Corrective Actions, if any

Poor vintage, grape variety, soil conditions or vinification techniques

  • Check expiry date of NaOH solution; redo test with fresh solution if required
  • For high TA/low pH or low TA/high pH, adjust TA and/or pH
  • For high TA/high pH, treat with phosphoric acid, or blend wine
  • For low TA/low pH, blend wine



The specific conditions of low TA/high pH and high TA/low pH can be corrected by adjusting TA and pH.

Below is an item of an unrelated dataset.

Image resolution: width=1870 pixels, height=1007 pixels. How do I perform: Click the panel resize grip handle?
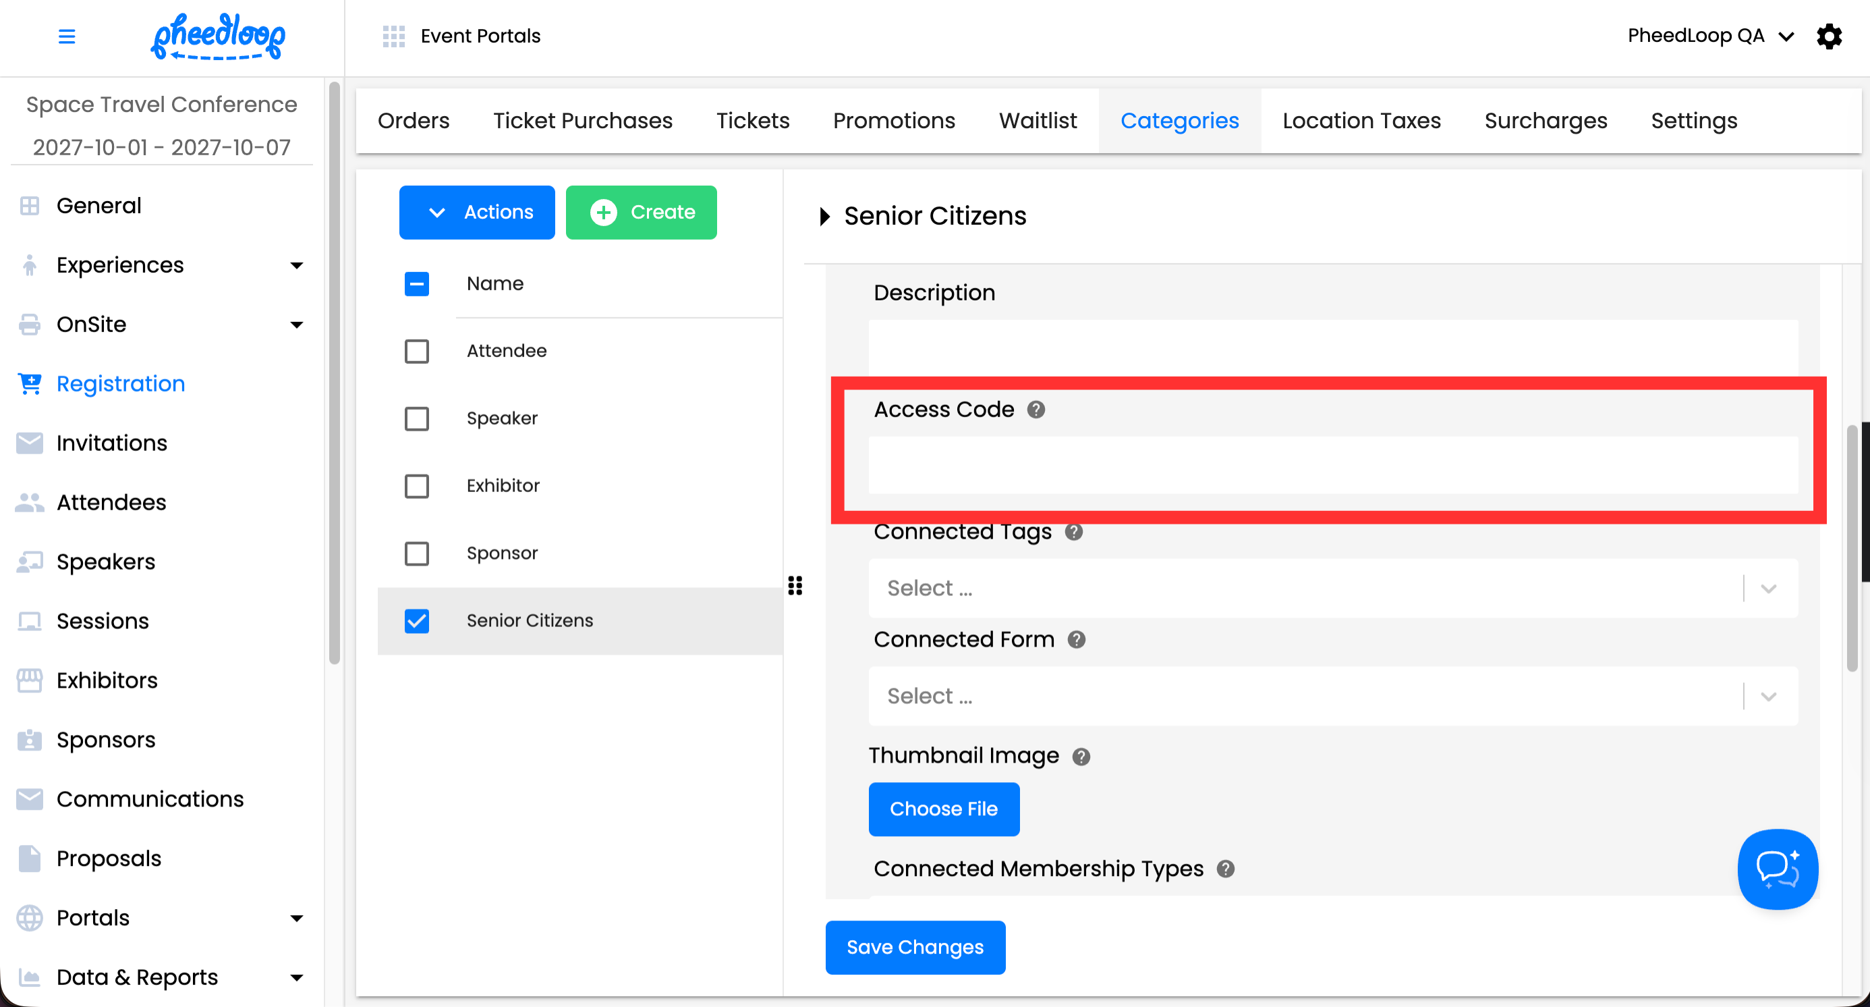pyautogui.click(x=795, y=586)
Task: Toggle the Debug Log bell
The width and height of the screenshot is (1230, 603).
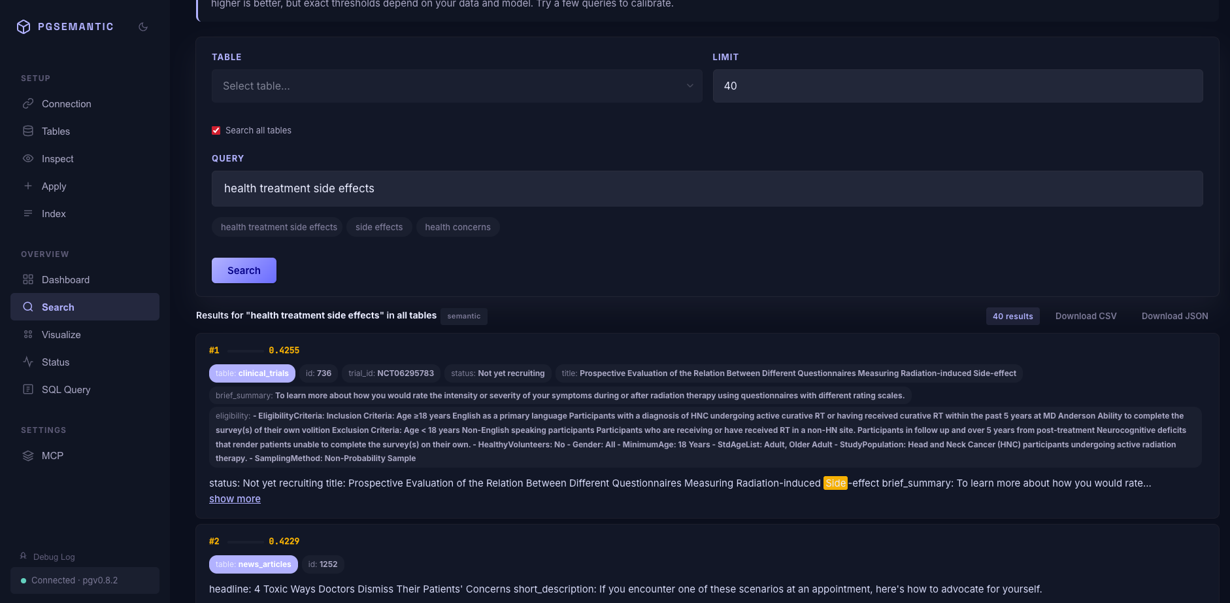Action: (24, 556)
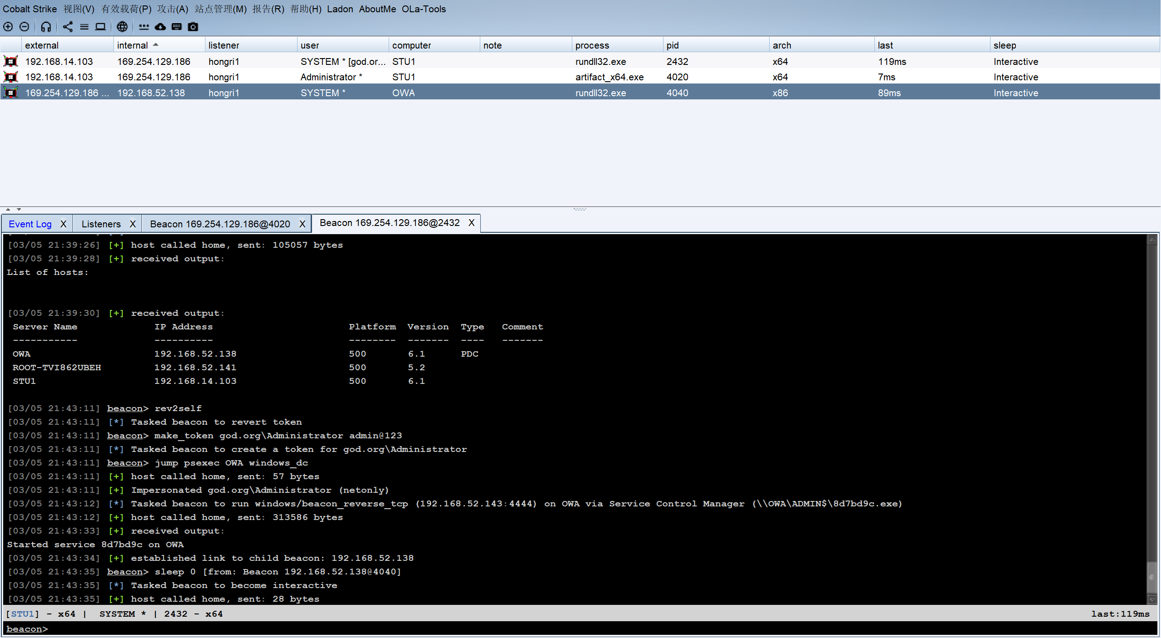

The more complex problems of either high TA/high pH or low TA/low pH pose a much greater challenge to home winemakers. Commercial wineries make use of special chemicals and processes not readily available to home winemakers. Acidification and deacidification cannot be used, as these will correct one parameter at the expense of the other. You can however use phosphoric acid to reduce the pH in a high pH/high TA wine although it will affect both the taste and texture of the wine.

The best solution is to blend wines that improve both TA and pH levels. For example, a high TA/high pH wine can be corrected by blending it with a wine of normal TA and pH or low TA/low pH. The drawback of this method is that it requires stocking TA- and pH-unbalanced wines. Such wines cannot be stored for an extended time as they are prone to bacterial infection or other spoilage problems.

Before blending, first determine the root cause of the problem with the high TA/high pH or low TA/low pH wine. If the root cause points to a serious wine fault, do not blend the problem wine with a healthy wine; this could spoil a perfectly good batch of wine. If the root cause points to a chemical imbalance from grape components, for example, you can safely blend the wine.

A word of caution! A common reason for a seemingly low TA is the use of old sodium hydroxide (NaOH) titrate solution that has lost its strength, i.e., its Normality is no longer 0.1N or 0.2N, when measuring TA. There may be nothing wrong with the actual TA except for a false measurement that must be compensated for the weaker titrate solution. You can use a solution of potassium acid phthalate and titration to determine the actual strength of NaOH solution to then compensate the TA measurement.

If TA and pH numbers are as desired but the wine is lacking mouthfeel, try adding gum arabic to improve mouthfeel and overall taste balance.